所得はやや向上したものの教育や医療は今一であり、改善の速度はのろい。調査は二〇〇五年をベースに、二〇〇七年度ブラジルのつつましいHDIである。辛うじて先進国入りをしたが、課題は山積。
ブラジルを先進国入りさせたのは、所得の再分配に役立った生活扶助金といえそうだ。医療や教育、衛生行政は、旧態依然である。ブラジルの社会文化指数は、チリやアルゼンチン、ウルグアイ、メキシコの後塵を拝している。
ブラジルが、長年付き合ってきた中進国の殆どはアフリカ諸国。ブラジルは経済発展では見るものがあったが、社会整備では多くの国に追い抜かれた。お金も必要だが、生活環境は後回しになった。ブラジルの国民一人当りGDP(国内総生産)は、八・一九五ドルから八・四〇二ドルへ向上した。
貧困指数では、途上国百八カ国の中二十三番目に顔を出している。これは、ブラジルにまだ膨大な数の文盲がおり、上下水道のない家で生活し、乳児と産婦の死亡が許容範囲を超えていることを意味する。

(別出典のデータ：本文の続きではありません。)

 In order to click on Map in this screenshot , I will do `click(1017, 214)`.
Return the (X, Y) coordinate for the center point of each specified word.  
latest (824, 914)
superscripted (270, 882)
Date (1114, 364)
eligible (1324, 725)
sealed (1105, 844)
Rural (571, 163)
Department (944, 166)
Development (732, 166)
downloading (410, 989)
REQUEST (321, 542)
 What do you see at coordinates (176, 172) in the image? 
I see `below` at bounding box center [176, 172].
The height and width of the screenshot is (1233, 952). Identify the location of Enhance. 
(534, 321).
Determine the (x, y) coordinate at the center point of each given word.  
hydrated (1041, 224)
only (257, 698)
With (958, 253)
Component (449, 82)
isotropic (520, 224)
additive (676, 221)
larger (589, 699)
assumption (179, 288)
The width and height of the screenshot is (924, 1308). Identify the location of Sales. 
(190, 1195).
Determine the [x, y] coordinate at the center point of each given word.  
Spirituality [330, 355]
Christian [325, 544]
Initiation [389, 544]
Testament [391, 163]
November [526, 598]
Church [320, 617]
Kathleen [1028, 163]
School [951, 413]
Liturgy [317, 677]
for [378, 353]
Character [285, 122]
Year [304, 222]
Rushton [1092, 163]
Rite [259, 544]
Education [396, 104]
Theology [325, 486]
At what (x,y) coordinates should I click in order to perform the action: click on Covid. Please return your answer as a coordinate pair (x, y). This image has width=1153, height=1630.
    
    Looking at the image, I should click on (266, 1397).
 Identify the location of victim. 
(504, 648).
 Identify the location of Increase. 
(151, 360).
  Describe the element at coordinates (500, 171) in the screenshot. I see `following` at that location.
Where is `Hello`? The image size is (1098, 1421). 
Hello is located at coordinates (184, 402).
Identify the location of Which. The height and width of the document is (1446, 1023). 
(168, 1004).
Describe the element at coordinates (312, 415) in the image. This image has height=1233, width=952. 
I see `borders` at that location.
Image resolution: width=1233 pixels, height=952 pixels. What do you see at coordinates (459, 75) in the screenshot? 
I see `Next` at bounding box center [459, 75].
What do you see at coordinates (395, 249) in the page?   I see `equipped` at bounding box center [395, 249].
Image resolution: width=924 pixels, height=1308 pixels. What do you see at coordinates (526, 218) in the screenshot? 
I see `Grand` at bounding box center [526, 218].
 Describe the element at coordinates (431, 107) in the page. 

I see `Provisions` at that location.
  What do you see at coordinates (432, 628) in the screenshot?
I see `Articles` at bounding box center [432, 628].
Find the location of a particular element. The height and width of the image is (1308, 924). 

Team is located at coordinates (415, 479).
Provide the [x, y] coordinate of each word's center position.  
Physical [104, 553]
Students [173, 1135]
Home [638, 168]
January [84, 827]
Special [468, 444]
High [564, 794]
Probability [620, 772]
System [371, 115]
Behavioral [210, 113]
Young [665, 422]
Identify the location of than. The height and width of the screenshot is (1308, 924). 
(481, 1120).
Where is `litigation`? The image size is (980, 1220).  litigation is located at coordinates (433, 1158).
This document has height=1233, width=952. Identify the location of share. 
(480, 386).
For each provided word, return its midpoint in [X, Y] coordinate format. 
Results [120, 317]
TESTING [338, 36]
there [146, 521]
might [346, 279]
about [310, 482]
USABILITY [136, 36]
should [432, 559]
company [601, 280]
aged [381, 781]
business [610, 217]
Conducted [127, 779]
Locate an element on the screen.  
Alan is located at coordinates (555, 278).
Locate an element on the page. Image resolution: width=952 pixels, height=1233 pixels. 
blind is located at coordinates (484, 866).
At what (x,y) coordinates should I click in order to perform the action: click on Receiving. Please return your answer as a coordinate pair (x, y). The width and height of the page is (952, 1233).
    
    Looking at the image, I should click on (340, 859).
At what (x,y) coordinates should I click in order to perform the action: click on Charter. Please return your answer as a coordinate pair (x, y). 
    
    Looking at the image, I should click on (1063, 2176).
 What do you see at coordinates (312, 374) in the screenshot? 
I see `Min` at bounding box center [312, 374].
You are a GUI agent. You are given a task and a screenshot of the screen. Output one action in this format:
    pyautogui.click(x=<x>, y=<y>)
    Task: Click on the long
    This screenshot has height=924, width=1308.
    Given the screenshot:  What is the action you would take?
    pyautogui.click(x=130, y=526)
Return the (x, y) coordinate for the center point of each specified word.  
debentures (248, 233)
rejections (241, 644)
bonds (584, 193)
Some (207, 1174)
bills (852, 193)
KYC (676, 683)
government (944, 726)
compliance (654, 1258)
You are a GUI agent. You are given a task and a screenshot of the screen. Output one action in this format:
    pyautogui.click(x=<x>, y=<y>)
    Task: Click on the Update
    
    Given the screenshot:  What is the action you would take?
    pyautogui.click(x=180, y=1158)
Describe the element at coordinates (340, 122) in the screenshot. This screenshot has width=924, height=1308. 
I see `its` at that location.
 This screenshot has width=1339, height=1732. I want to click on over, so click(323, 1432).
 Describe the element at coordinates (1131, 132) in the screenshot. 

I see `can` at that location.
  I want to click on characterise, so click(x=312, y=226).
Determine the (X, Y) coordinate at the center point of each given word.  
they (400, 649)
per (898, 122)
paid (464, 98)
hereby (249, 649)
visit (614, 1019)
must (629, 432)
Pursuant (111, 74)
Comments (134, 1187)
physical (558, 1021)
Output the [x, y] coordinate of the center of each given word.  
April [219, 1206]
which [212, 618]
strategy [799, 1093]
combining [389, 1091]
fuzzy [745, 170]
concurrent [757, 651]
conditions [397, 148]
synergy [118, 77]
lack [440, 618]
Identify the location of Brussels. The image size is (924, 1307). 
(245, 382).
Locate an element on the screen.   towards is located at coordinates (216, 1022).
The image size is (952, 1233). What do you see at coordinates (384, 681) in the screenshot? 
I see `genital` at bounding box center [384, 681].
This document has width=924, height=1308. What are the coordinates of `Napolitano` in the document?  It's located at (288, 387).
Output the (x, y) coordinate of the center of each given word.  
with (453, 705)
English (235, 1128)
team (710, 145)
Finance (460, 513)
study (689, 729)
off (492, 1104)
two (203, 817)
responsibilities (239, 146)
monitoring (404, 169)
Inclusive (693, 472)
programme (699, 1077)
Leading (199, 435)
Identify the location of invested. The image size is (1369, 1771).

暗いことばかりではない。社会整備への投資が順調なため次年度の統計は、HDIの向上が期待できる。経済成長への負担とならずに所得の再分配を達成したことは、政策が正解であったといえる。経済を発展させながらの所得再分配は難事とされるが、ブラジルでは成功した。
ブラジルは、大器晩成型らしい。お隣のアルゼンチンやウルグアイ、チリ、メキシコは、行政手法がブラジルより上手だから爪の垢をもらうとよい。社会格差や所得格差の是正は、隣国のほうが能率的だ。
所得再分配のため生活扶助金を配布したブラジル方式は、国連でこれから前例として採用するらしい。さらに農地や税制でも格差是正の再分配方式が導入されることを、国連が期待している。